Calculate the total space consumption of specific files in unix terminal

mkn picture mkn · Aug 17, 2010 · Viewed 10.3k times · Source

I have a folder containing .tcb and .tch files. I need to know what the size of all .tcb files together, respectively of all .tch files is. I did like this:

1) I created a temp folder and then:

mv *tch temp

2) and then:

du -sk temp

I found the command in the Internet and wikipedia says this: "du (abbreviated from disk usage) is a standard Unix program used to estimate the file space usage". I think the reason why it says that it is an estimation is that if there are links then the size of the link will be shown instead of the linked file.

But if I do

ls -l

in the temp folder (which contains the all *.tch) files and then sum up the sizes which are displayed in the terminal, I have another file size. Why is that the case?

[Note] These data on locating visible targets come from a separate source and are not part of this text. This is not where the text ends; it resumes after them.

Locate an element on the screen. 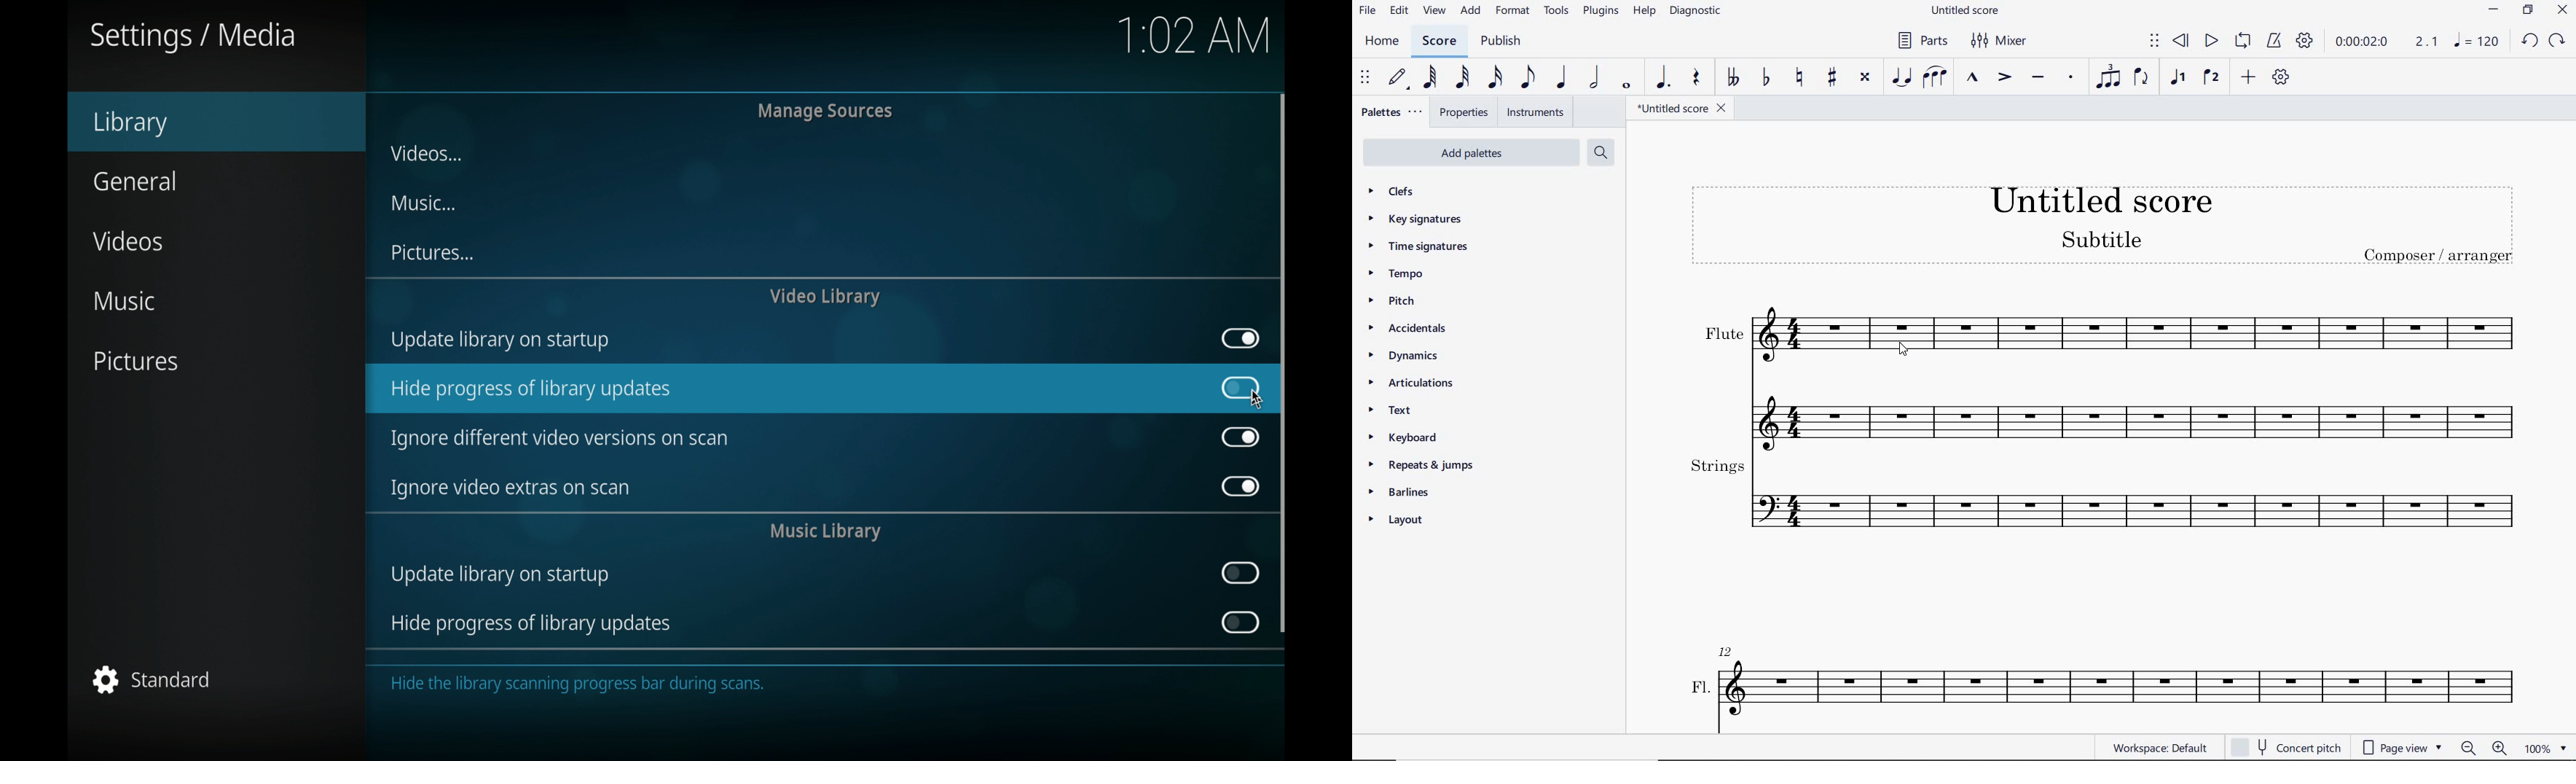 The width and height of the screenshot is (2576, 784). pictures is located at coordinates (135, 361).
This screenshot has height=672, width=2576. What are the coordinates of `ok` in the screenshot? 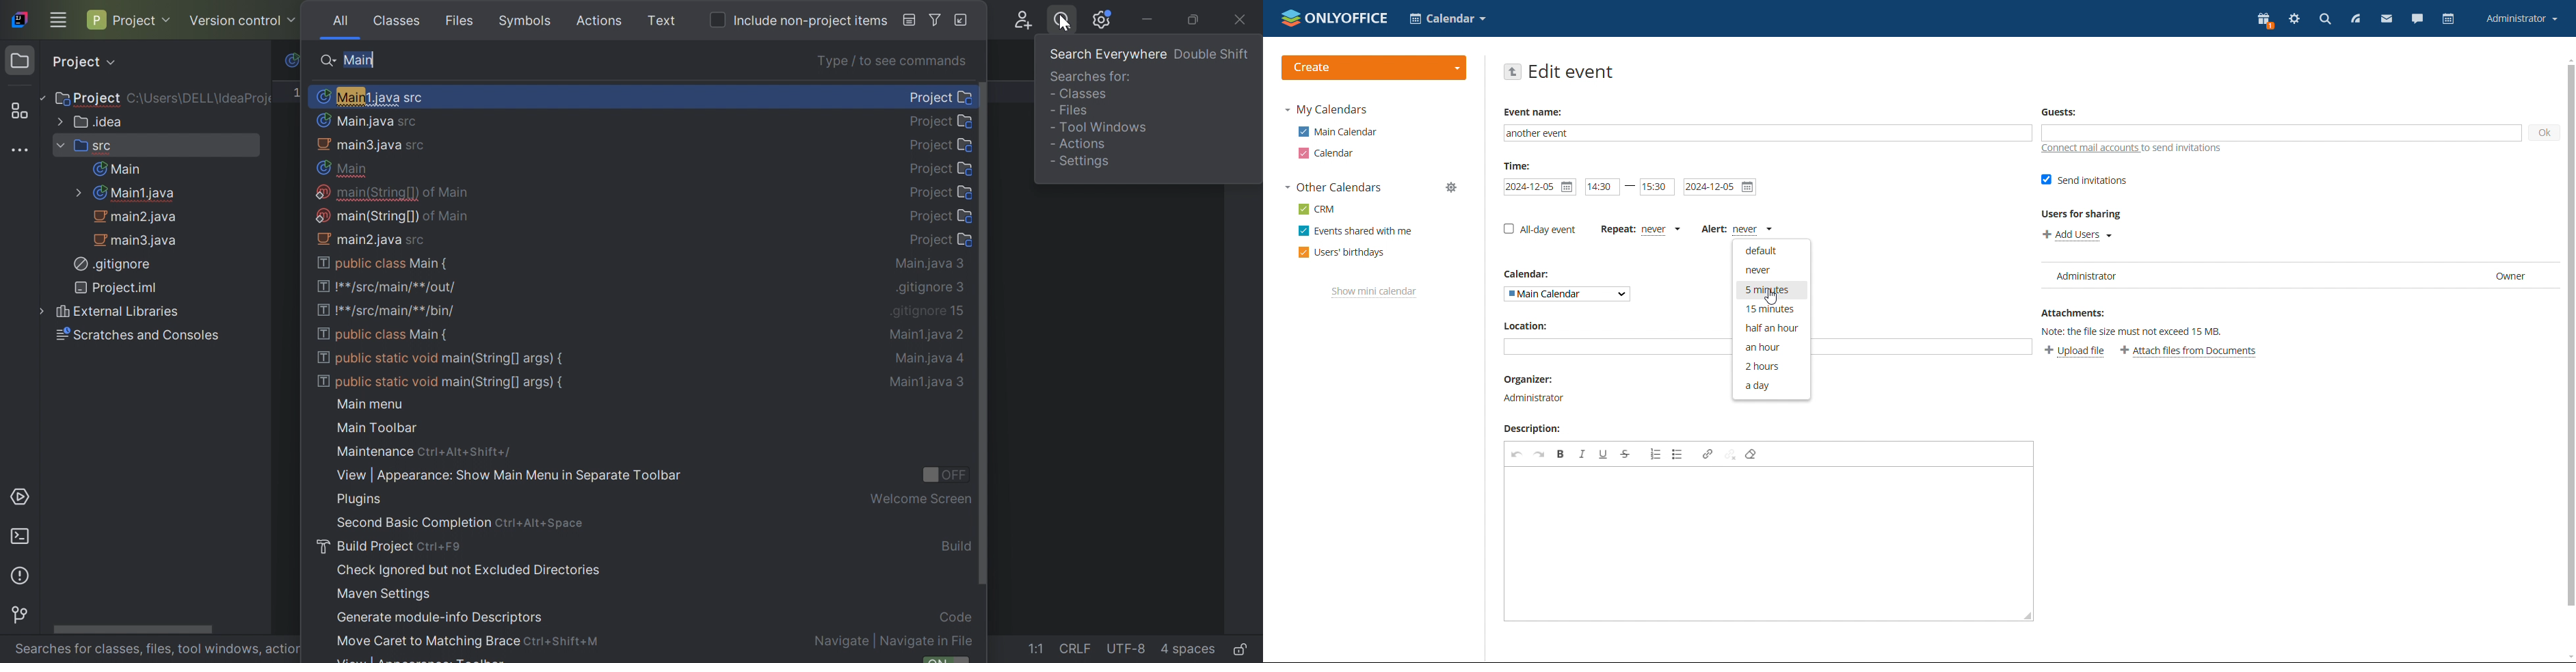 It's located at (2544, 133).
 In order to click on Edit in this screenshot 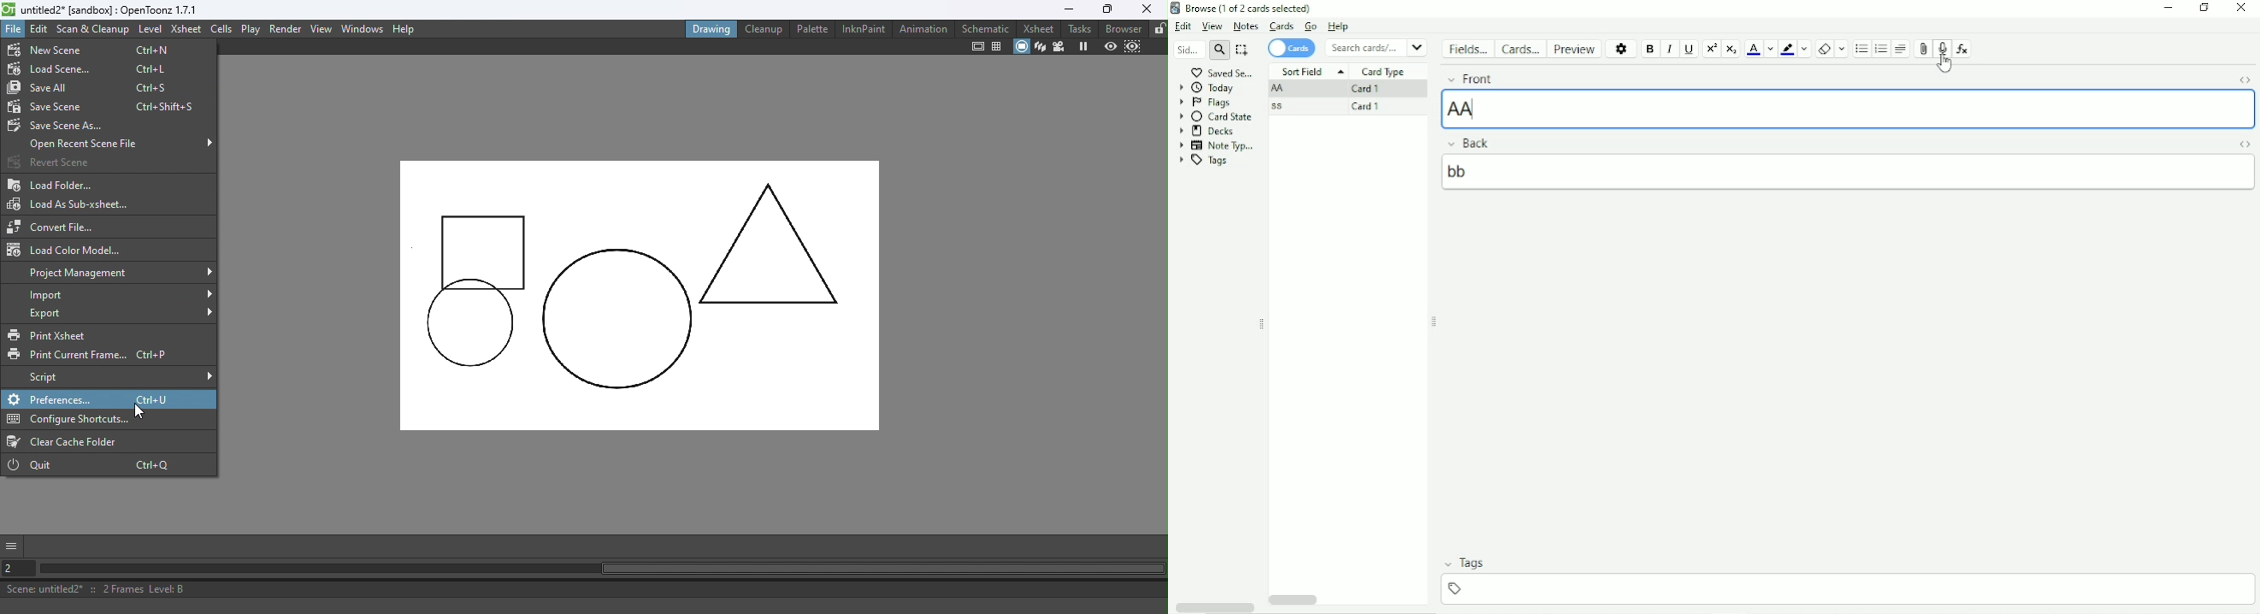, I will do `click(1183, 27)`.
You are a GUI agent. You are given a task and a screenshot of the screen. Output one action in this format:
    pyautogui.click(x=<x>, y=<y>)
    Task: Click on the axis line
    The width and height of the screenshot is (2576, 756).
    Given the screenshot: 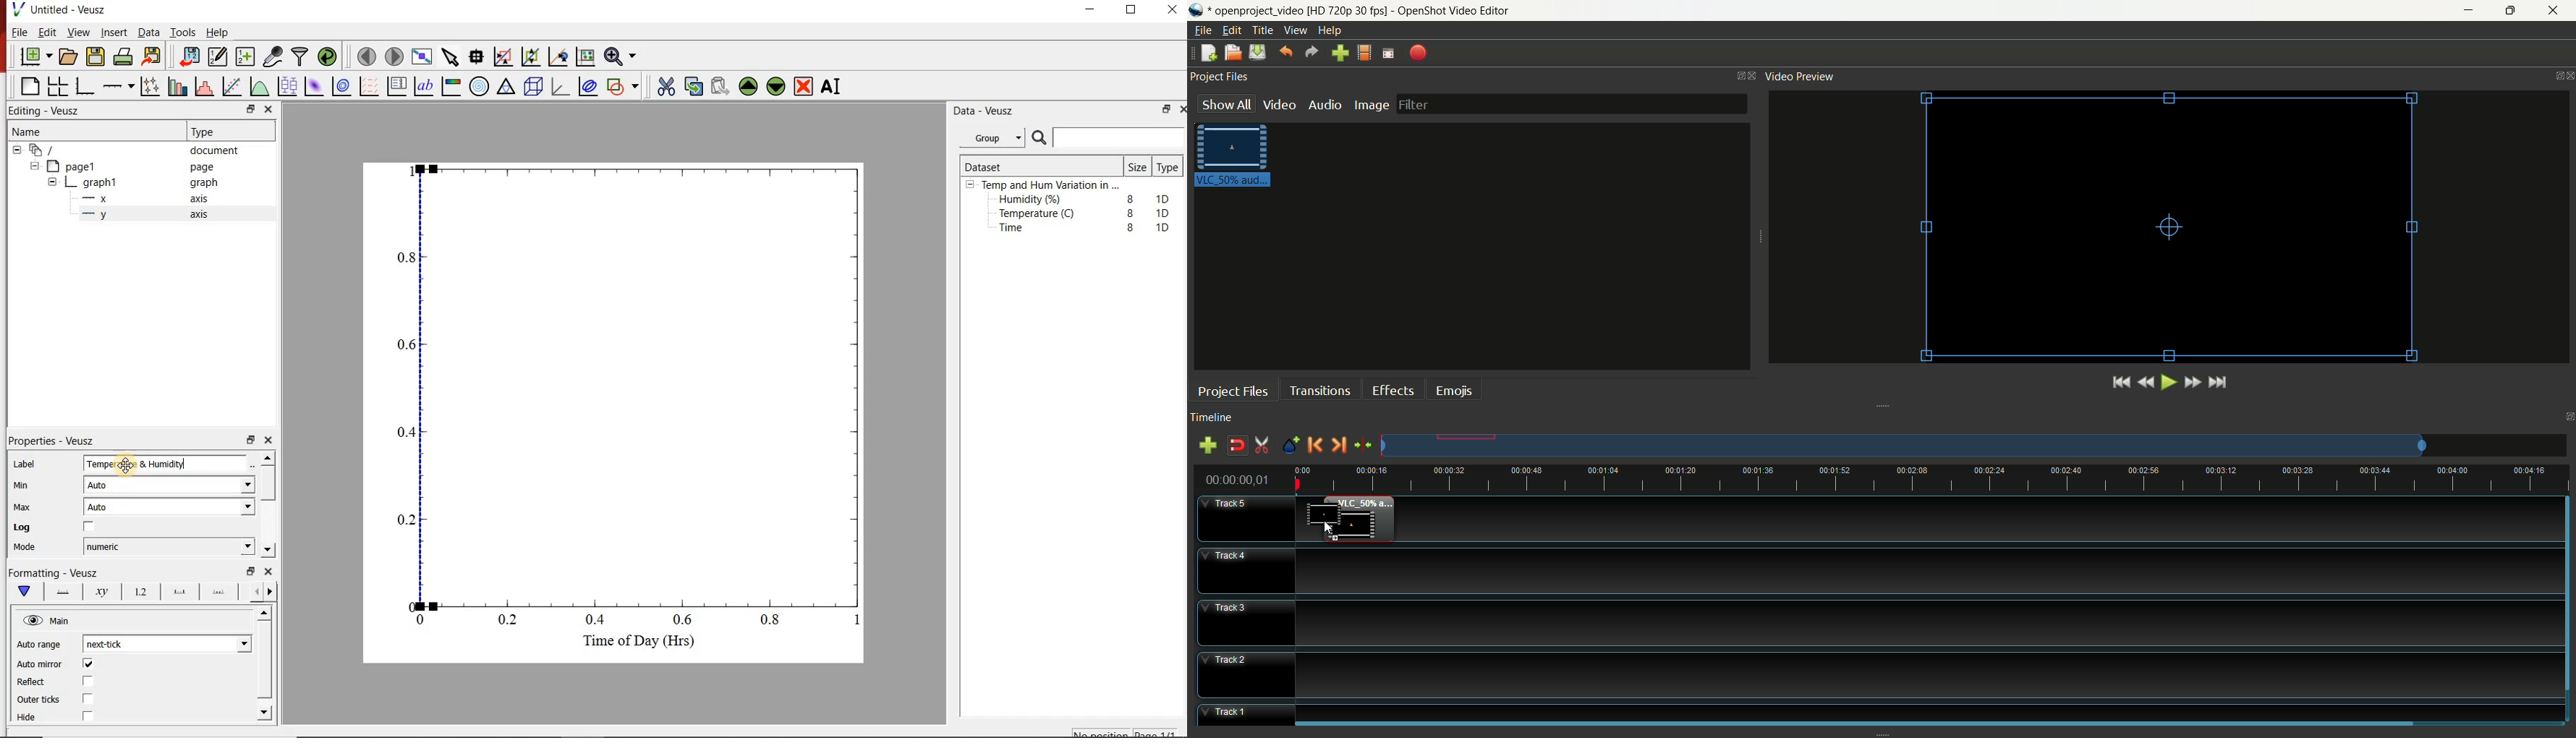 What is the action you would take?
    pyautogui.click(x=64, y=592)
    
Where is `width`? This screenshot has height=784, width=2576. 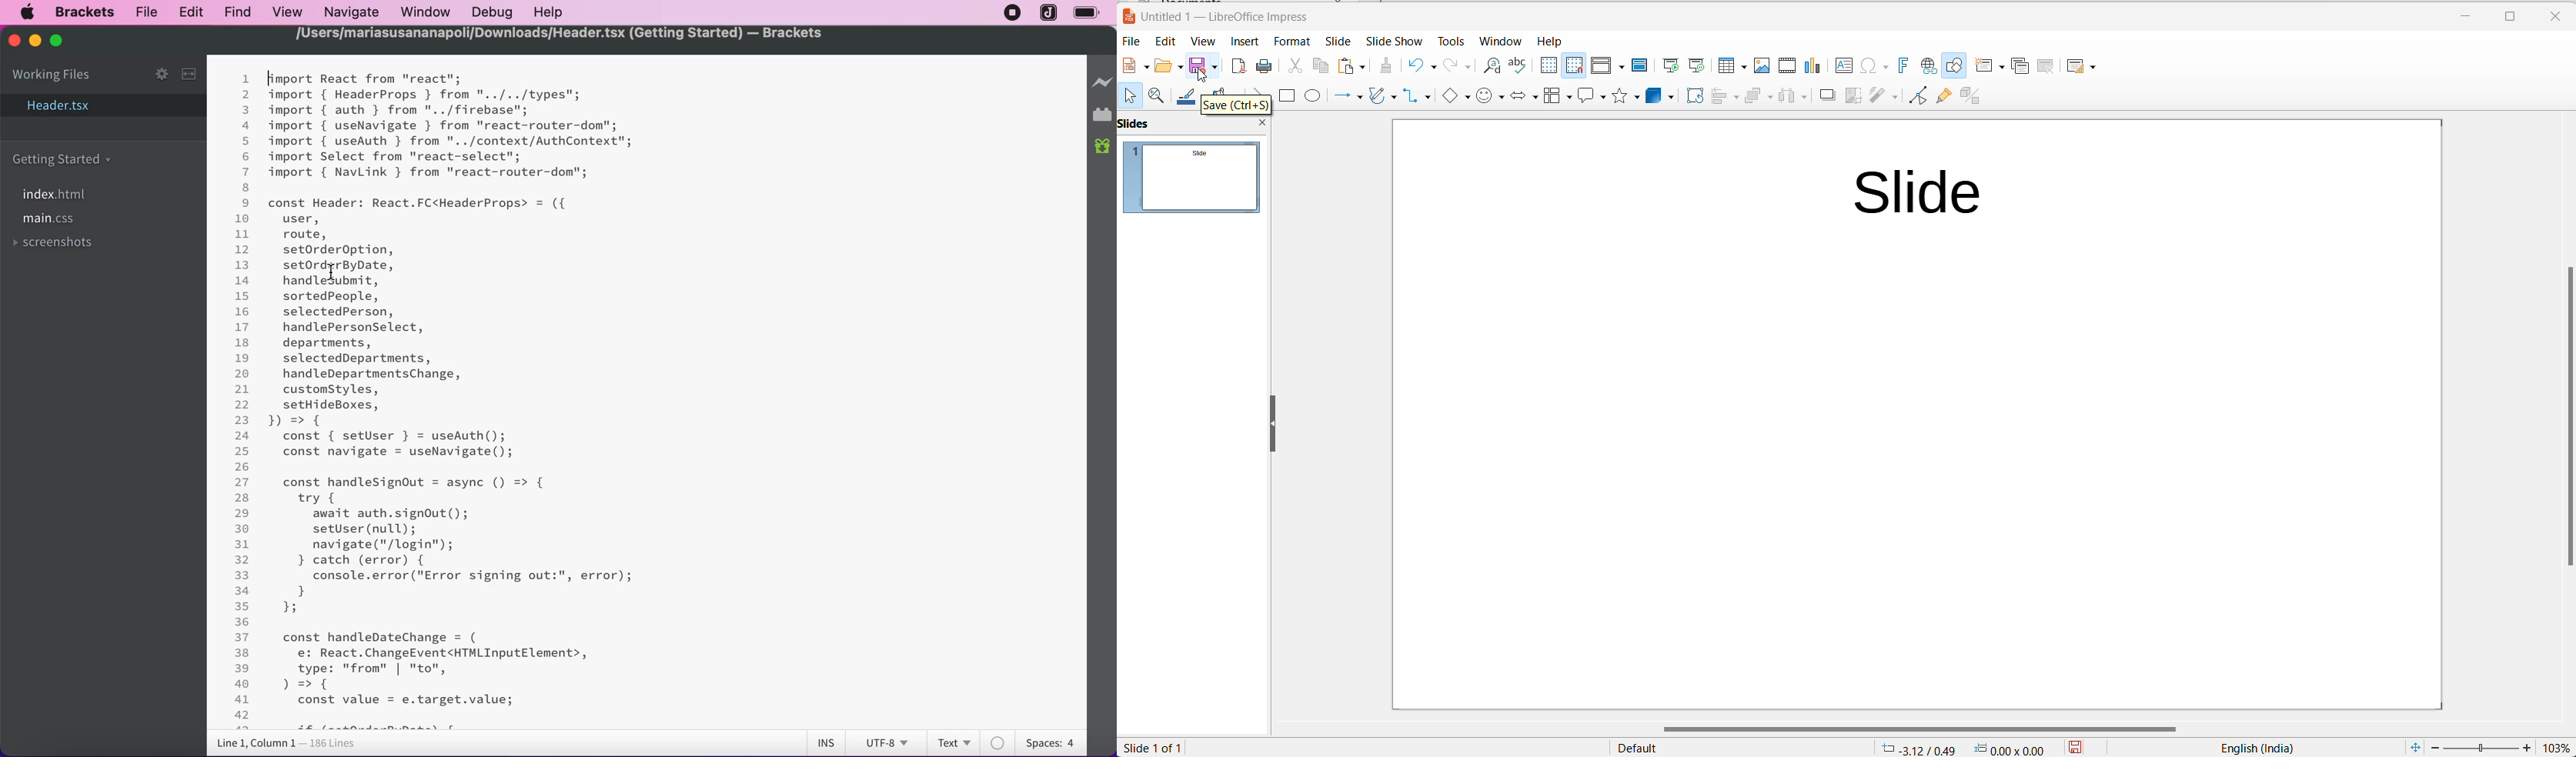
width is located at coordinates (191, 71).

Well in sum, what I need is a command which shows me the real file size of *all .tch files in a folder, which can contain also other file types.

I hope anyone can help me with that. Thanks a lot!

Answer

bta picture bta · Aug 17, 2010

You can use the -L option to du if you want to follow symbolic links (that is, calculate the size of the link target, not of the link itself). You can also use the -c option to display a grand total at the end.

Armed with those options, try du -skLc *.tch.

For more details on du, see this manpage.